Does Seeking a Tax Relief Service Hurt Your Credit?
Here’s the honest truth: If you are considering whether or not you need a tax relief service, chances are you either a) Already have bad credit or b) Might be in enough tax debt where your credit score will eventually be affected in the near future. So the real question here is “How can I avoid hurting my credit?” The answer is not so simple.
There are many things that determine a credit score. This is calculated by the FICO score. According to myFICIO, the FICO score calculates your credit by the following:
- Payment history – 35 percent
- Amount of money owed – 30 percent
- How long your credit history is – 15 percent
- How much new credit you have – 10 percent
- Other credit accounts (credit cards and loans) – 10 percent
As you might have already noticed, whether you’ve talked to any tax relief services isn’t factored into this calculation at all. Chances are that FICO specialists wouldn’t even know if you merely had a conversation with a tax expert. While it might seem like they know everything about you and keep a close watch on nearly everything you do, there are actually some fairly strict limits as to what they can and can’t find out about people. That’s not to say that they’ll never know if you contact someone, but they might not really care.
For that matter, if you’ve contacted someone with the hope of getting out from under some other kind of financial debt the credit bureaus might not yet be aware of this fact. Reporting organizations will only take note when payments start to be made by an agency instead of an individual. That being said, they’re far more concerned with something else entirely.
The Bigger Part of the FICO Score: Payments
As you can see, making payments is a big part of your credit score. That means if you default or are late on any payments, it can negatively impact your credit score. So even if you don’t have multiple lines of open credit and you haven’t had it for long period of time, as long as you are faithful on your agreed upon payments—which is usually on a monthly basis, your credit score can still be satisfactory.
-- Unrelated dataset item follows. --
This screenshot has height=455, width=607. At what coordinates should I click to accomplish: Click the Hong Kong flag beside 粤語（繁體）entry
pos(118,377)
This is why if you find yourself in debt, you want to take the precautionary steps to ensure that whatever you owe is being paid, or your credit score will be only one of your concerns!
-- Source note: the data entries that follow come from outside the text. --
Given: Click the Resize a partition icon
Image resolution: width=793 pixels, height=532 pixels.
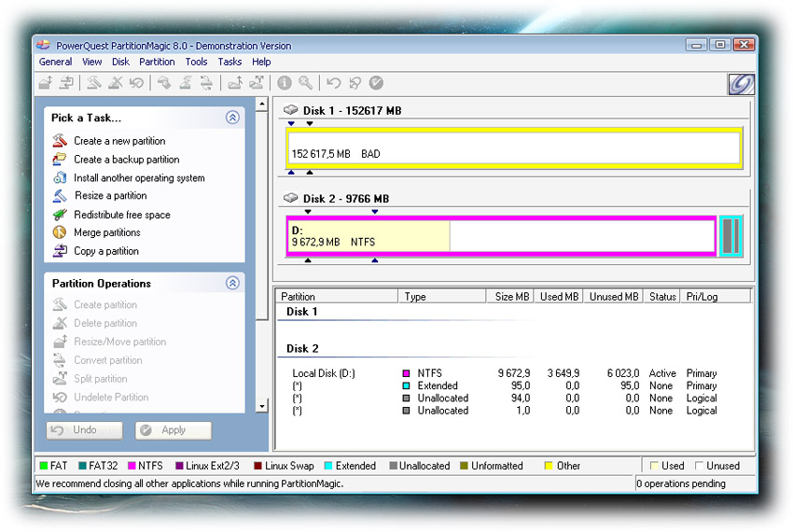Looking at the screenshot, I should pos(60,196).
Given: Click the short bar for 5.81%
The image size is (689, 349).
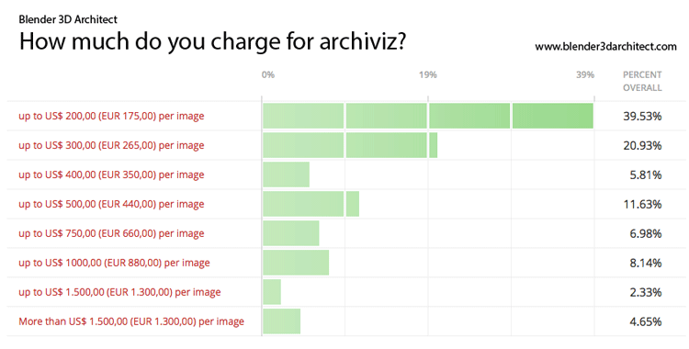Looking at the screenshot, I should [x=286, y=175].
Making sure that your credit score is high is just as important as making the payments. In order to keep a good credit score, you must take on the responsibility of making your monthly payments before the deadline. Don’t be late, and most importantly, do not miss a payment.
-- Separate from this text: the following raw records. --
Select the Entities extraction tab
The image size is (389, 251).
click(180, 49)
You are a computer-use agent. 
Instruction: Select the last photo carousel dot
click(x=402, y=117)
Another Solution: Debt Consolidation
While taking the responsibility of clearing your debt by yourself is smart, hiring the assistance of a tax relief firm is smarter! Taxpayers who find themselves in a significant amount of debt will usually consider debt consolidation. While this may clear some of the smaller debts, it doesn’t directly affect your credit score, because the amount you owe remains the same, if not more because of the interest rate.
People usually focus on programs that help them consolidate their credit card debt, but working to reduce and ultimately eliminate debt owed to Uncle Sam is perhaps more important in many cases because the penalties associated with it are so stiff.
Managing Your Credit Score
Hiring a tax relief firm to manage your debt might reflect on your credit report. It will show that payments are being made by an agency, and according to Credit.com, this will not affect the FICO score, but some lenders may take this into consideration when reviewing your application for a loan. However, not hiring a tax relief firm may result in mismanagement of funds and delinquent accounts that ultimately result in…bad credit.
The benefit of hiring a tax relief service is having confidence in knowing that your debt is being properly managed. This way, you won’t have to worry about defaulting or being late on a payment. While your credit score has more than likely already suffered quite a big hit, there’s no reason that doing some damage control right now can’t help you to get on the right track to rebuilding your credit.
Once you are out of debt, you’ll be in a better position to stay on top of things. Even if you were to only absolve yourself of your tax debt, you’d still be much better off. Imagine that you were underwater on some credit cards and had IRS penalties accruing. By getting rid of the IRS debt, you’d now be able to set aside a little more money each month to address what you owe to lending companies.
Success Tax Relief: Helping You Maintain Good Credit
As payments make up a great deal of your credit score, other aspects of the FICO score must be maintained. Otherwise, the remaining percentage will plummet. Having a good credit score is about balance, and the team at Success Tax Relief can help you achieve that. To learn more about what you can do to avoid, keep, or get a good credit score, call Success Tax Relief today at 877-825-1179.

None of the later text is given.